Ey Müslüman orduları! Siz de ya aldatıcı yöneticilerinize sadık kalmayı tercih edersiniz ya da ayaklanıp onları rahat koltuklarından indirir ve Hilafeti kurmak için Hizb-ut Tahrir’e nusret verirsiniz. Kurulduğunda Hilafet, sizi İnşallah gecikmeksizin hemen Filistin’e seferber edecektir. Onun yolunda cihat ettiğinizde, zafer elde edeceğiniz kesindir.
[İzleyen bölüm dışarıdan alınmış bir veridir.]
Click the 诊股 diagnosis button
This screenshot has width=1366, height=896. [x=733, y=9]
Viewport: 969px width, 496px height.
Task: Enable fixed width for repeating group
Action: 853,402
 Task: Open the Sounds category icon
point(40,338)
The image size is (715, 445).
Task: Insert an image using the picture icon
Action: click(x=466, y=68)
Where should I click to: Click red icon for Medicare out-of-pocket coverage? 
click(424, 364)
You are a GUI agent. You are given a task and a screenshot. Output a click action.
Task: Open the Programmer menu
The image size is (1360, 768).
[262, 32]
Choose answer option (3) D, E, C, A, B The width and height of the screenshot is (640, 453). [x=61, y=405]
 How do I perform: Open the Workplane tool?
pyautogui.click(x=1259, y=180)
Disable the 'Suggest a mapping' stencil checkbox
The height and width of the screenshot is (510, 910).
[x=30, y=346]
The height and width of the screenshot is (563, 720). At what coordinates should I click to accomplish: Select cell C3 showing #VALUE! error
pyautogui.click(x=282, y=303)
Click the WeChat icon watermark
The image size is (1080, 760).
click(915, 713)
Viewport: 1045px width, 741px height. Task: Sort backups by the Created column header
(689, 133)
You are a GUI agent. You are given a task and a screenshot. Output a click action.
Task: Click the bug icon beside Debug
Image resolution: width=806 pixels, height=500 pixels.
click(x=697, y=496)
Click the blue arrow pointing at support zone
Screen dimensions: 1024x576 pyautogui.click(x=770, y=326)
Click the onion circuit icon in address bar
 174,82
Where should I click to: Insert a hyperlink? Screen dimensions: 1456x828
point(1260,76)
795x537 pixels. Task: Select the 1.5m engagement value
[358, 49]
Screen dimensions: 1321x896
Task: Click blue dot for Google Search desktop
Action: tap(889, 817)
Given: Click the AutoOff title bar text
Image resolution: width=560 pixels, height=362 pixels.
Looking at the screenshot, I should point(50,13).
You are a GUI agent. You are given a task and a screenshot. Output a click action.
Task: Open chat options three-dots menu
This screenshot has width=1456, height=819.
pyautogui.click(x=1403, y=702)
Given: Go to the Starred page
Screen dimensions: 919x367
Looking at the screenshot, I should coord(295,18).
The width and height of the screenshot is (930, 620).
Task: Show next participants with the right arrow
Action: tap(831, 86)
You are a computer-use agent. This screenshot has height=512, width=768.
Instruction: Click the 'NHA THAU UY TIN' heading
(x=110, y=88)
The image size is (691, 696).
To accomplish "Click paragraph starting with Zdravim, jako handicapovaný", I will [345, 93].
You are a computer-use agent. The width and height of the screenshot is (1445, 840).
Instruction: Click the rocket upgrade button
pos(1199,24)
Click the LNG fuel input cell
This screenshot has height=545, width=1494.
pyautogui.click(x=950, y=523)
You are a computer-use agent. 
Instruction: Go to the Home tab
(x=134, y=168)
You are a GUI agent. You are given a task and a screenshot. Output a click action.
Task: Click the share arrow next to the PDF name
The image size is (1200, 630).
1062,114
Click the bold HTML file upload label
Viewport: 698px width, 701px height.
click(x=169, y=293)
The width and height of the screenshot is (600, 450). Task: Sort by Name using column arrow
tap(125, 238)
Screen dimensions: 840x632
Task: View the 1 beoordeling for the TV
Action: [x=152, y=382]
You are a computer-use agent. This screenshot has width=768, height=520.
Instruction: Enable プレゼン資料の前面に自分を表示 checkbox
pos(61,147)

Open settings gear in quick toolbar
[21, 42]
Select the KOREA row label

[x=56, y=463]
Zafer, Hizb ut-Tahrir veya size komutanlık edecek olan Halifenin elinde değil alemlerin Rabbi Allah katındadır.
قَاتِلُوهُمْ يُعَذِّبْهُمُ اللهُ بِأَيْدِيكُمْ وَيُخْزِهِمْ وَيَنصُرْكُمْ عَلَيْهِمْ وَيَشْفِ صُدُورَ قَوْمٍ مُّؤْمِنِينَ “Onlarla savaşın ki Allah sizin elleriniz ile onları cezalandırsın, rezil rüsva etsin. Onlara karşı size yardım etsin. Müminlerin kalplerine şifa versin.” [Tevbe 14]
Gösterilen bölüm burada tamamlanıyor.